They had stared at it for quite a long time before they had dared to touch it, and Tibbie had cried a little and laughed as well. It was a chair of character, she had said, and it knew its mind. It had been made for her as a child, and would serve no other, not even her own. And all the time that she had stared at the determined, absurd little chair, Stevie had stared at herself with his immutably sad eyes....

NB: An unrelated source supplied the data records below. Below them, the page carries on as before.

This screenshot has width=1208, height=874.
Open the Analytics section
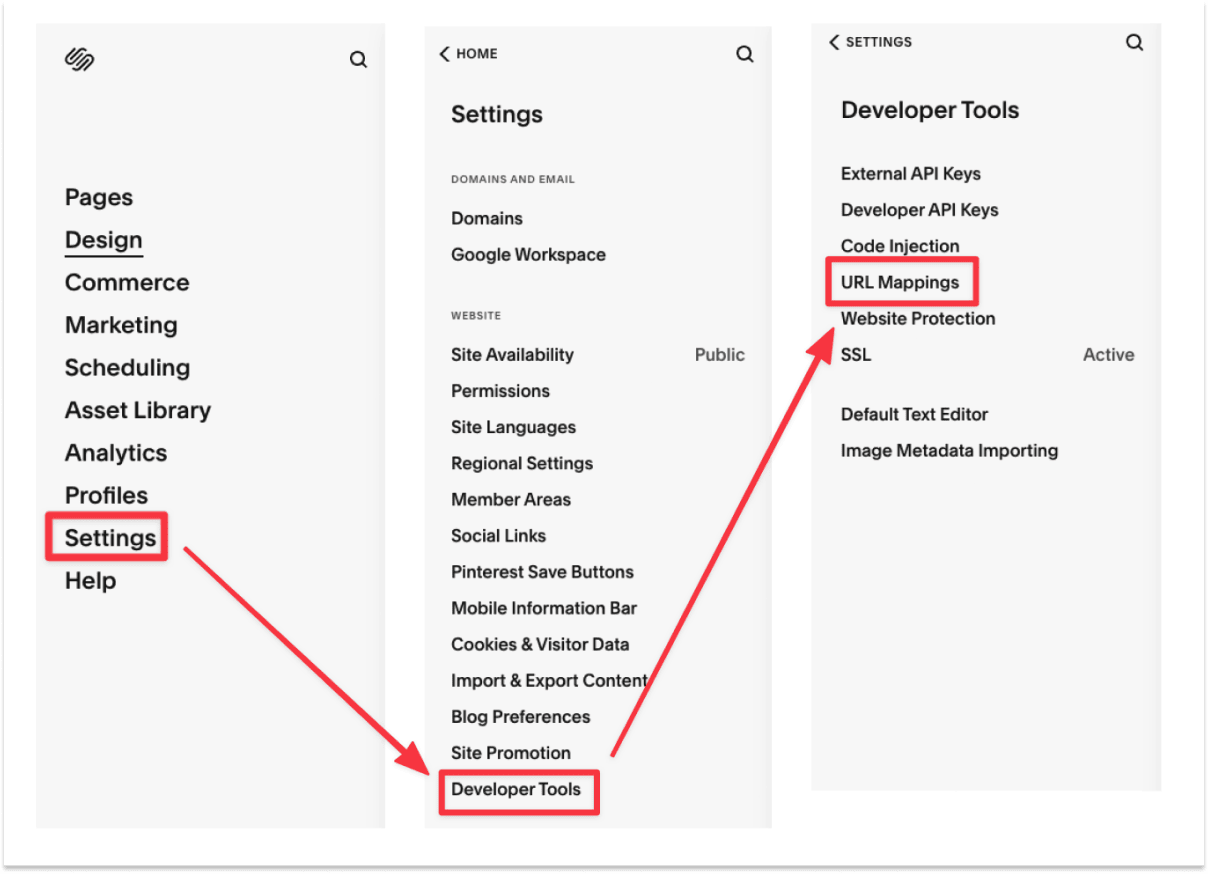coord(115,452)
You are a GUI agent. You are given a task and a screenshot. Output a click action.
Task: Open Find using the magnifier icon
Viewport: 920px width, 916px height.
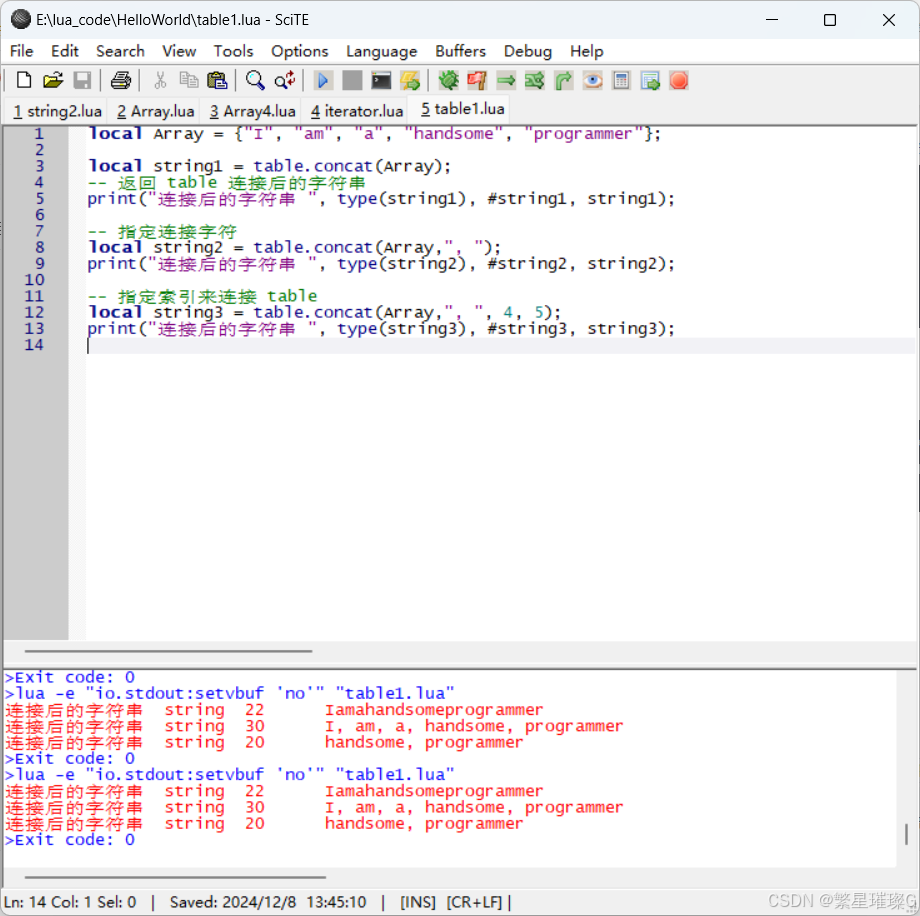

But again it was not this particular Tibbie who was present to Mrs. Clapham while she sat and wept. Her mind rejected that Tibbie, just as the chair had rejected her, and as it rejected her even now. Lobsided, battered and old, it yet refused to evoke any picture but that of the spring-flower of a child. It spoke of Tibbie as clothes speak of their wearers after they are gone; it looked like Tibbie—it was Tibbie, because of that picture of her which it kept alive.... Mrs. Clapham wept and wept, dropping her head on her arms; looked at the chair that was Tibbie and wept ... looked away and wept ... looked back and wept ... and wept, and wept, and wept, and wept....
Presently, after she had been crying for ever and ever, as it seemed, but in reality barely for half an hour, there came the same birdlike tap at the door that had startled her in the morning. Now, however, she scarcely noticed it, and that part of her brain which did chance to take it in wiped it out again instantly as some sign from a lost world. The door opened gently at last as she did not answer, and Mrs. Tanner advanced with brave if birdlike movements into the room.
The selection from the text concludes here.